PROBLEM DESCRIPTION: Beginning at the line that contains "Task: Click the blue rank 4 badge" and ending at the last line of the entries, write out each line exactly; include nothing outside that span.

Stored items:
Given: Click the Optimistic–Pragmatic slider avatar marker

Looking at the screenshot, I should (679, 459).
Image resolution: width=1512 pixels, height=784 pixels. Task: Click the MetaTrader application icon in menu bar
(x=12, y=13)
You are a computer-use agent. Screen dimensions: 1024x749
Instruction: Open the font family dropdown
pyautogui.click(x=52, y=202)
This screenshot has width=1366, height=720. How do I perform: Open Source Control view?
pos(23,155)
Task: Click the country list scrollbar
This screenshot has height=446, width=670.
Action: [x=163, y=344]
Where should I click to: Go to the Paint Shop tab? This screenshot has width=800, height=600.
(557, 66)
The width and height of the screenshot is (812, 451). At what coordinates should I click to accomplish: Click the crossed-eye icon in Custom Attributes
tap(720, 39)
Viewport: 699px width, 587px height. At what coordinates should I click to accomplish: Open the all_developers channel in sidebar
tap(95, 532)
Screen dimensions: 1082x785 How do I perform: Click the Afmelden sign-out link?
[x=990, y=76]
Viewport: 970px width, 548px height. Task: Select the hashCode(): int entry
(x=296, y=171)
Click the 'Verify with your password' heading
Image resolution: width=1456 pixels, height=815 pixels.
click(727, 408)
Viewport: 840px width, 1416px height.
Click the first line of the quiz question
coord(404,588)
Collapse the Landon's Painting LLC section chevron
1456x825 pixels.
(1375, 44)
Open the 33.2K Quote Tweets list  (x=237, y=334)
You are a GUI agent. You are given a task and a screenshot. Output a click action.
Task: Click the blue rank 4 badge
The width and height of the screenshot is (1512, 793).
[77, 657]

RESPONSE TO THIS EXERCISE:
Task: Click the blue rank 4 badge
The width and height of the screenshot is (1512, 793).
[77, 657]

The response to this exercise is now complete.